"Many even of the authorities believed in him, but for fear of the Pharisees they did not confess it. . . . for they loved the glory that comes from man more than the glory that comes from God" (John 12:42,43).
My experience is that the modern church has put the accent on the believing half, not so much on the confessing half. But as I read the above verses together with Romans 10:9 (unless I am bent on watering it down), I see a double confirmation that salvation itself requires both internal and external manifestations: "If you confess with your mouth that Jesus is Lord and believe in your heart that God has raised him from the dead, you will be saved."
So were the people in John 12:42 saved, with that kind of non-confessing faith? And are people in our day who "believe in him" saved, if we never get around to "confess with our mouth" in daily interactions? It's a terrifying thought.
I will tell you that for most of my "Christian" life I "believed in him" (that was my voter registration card status, as it were), but did not confess him. That is to say, if you had a tape recording of my complete utterances from 1975 to about 2005, you would hear complaining, defeatism, and all manner of worldly talk. I am grateful that I did not die in those years.

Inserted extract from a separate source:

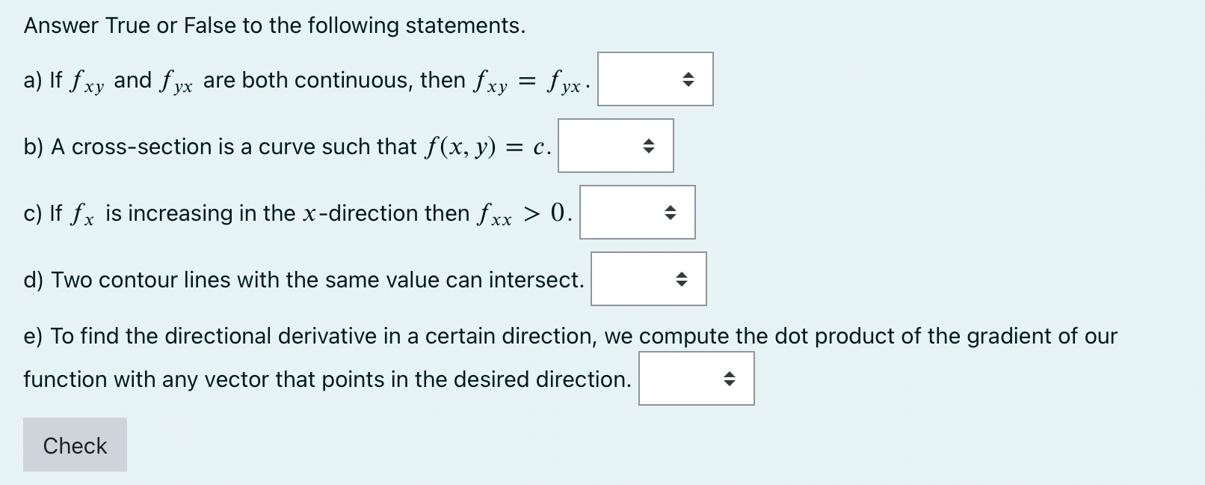
Task: Click the up-down arrow icon beside statement d
Action: coord(680,278)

Nor do I think we wiggle out of this hard biblical proposition by "counting" as "confessing Christ" those formal occasions such as Church membership Sundays, or reciting the Lord's Prayer or Apostles' Creed in worship services. What God has in mind is a lifestyle that confesses him like breathing-daily conversations that acknowledge him, and drop his Name as naturally as we talk about the weather or our auto mechanic.